Fujitsu imported a consignment of laptops valued at over US$500,000 from Germany, which were held in a South African Airways warehouse in Johannesburg after customs clearance. Fujitsu instructed Schenker to collect the goods and deliver them by road to Fujitsu's premises. Schenker entrusted this task to an employee, who collected the consignment over a weekend in an unmarked hired truck, using a security pass and documentation issued for the purpose by Schenker, and disappeared with the goods.

Schenker rendered its services to Fujitsu subject to a contract that incorporated the South African Association of Freight Forwarders (SAAFF) standard trading conditions. These significantly limited liability, and in particular provided that Schenker could not be held liable where Fujitsu caused it to "handle or deal with" valuable cargoes without "special arrangements [being] previously made in writing" (the "exemption clause").

Fujitsu claimed common law damages in delict (tort) from Schenker for theft by an employee. Schenker denied its liability on the basis of the exemption clause.

The Judgment

The Gauteng Division of the High Court, in upholding Fujitsu's claim, decided that the exemption clause was not effective, because the employee had not been executing the contract and had been acting outside its terms, when he went to the warehouse and stole the goods. For this result to have been avoided, the contract would have had to contain an appropriate clear agreement.
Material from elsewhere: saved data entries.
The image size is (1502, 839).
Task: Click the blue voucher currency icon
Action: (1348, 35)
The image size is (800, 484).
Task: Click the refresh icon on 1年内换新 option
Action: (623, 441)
Schenker appealed this finding.

The Supreme Court of Appeal dismissed the High Court's judgement and ultimately determined that, on the normal meaning of the words, Schenker had been "handling or dealing" with the cargo at the time of the theft, as contemplated by the exemption clause, and was therefore executing the contract. The Supreme Court then found that the wording of the contract provisions taken as a whole, when applied to the facts of the loss, was express and unambiguous. As the cargo was valuable, Fujitsu was obliged to make prior special arrangements, which it had failed to do.
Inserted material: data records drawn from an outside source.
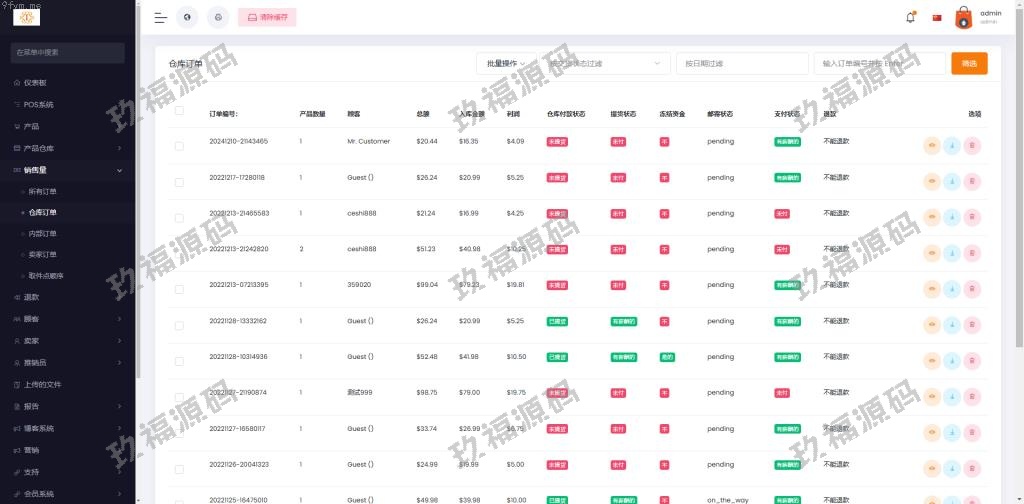Image resolution: width=1024 pixels, height=504 pixels.
Task: Click the globe icon in top bar
Action: [187, 18]
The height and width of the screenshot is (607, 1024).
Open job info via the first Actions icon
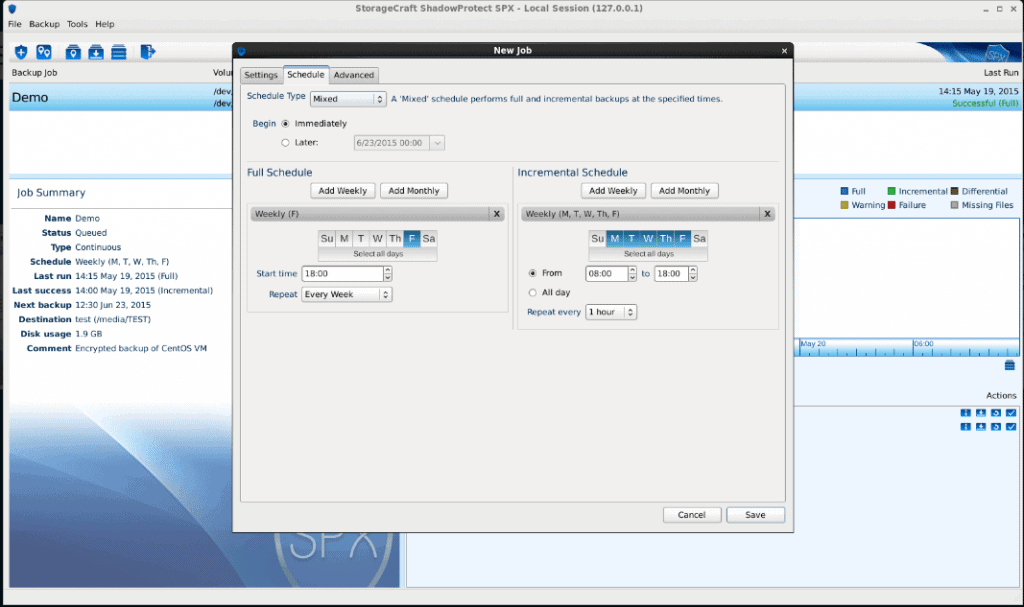(966, 412)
The commercial rationale behind this clause, which was recognised by the Supreme Court, was that Schenker, if it had been informed that the cargo was valuable, could have reduced the risk, for example by employing security guards or taking out fidelity insurance. Schenker's appeal was therefore allowed. It is understood that leave to appeal to the Constitutional Court is being sought by Fujitsu.

Comment

This case underlines the importance of careful drafting of contractual terms, particularly in view of current freight crime (not limited to South Africa) and the difficulty in obtaining convictions and recovery of stolen goods. The case is especially poignant because the SAAFF provisions incorporated into the contract are widely, if not almost universally, used throughout the clearing and forwarding industry in South Africa.
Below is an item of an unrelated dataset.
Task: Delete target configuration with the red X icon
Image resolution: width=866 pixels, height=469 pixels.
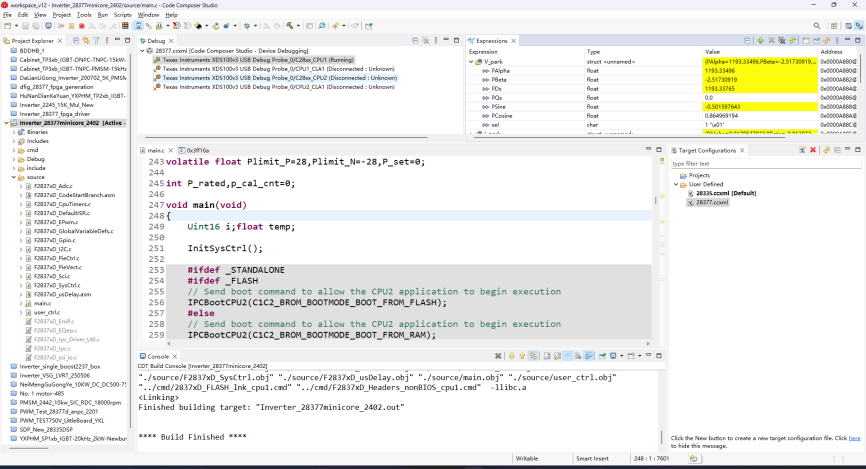Action: (x=813, y=150)
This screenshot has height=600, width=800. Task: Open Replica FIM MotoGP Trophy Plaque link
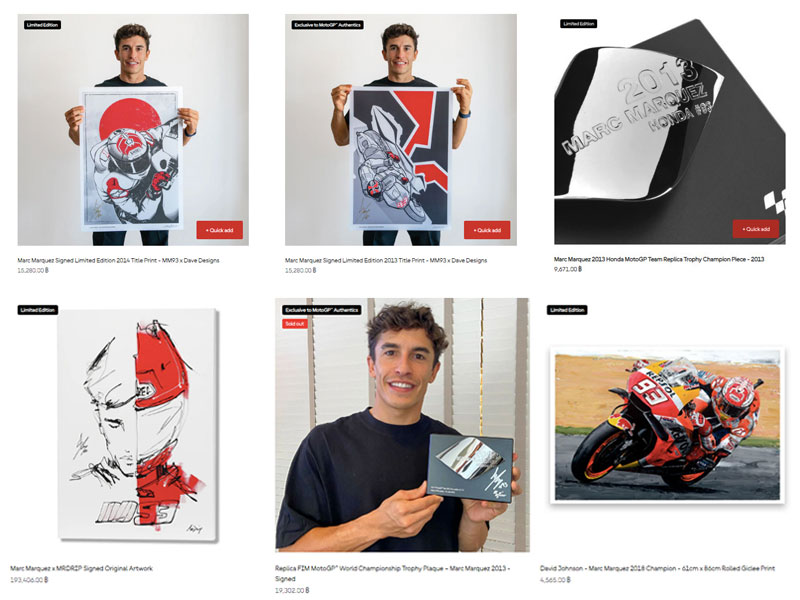(393, 573)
FUJITSU SERVICES CORE (PTY) LTD v SCHENKER SOUTH AFRICA (PTY) LTD [2022] ZASCA 7

TT Club would like to acknowledge Prinsloo Inc. Attorneys, who represent Schenker and on occasion the TT Club's other members, for their contribution towards this edition of Legal Eagle. Prinsloo Inc Attorneys is a boutique law firm with offices in Umhlanga, Durban and Melrose Arch, Johannesburg and specialise in international trade, mining and transport law.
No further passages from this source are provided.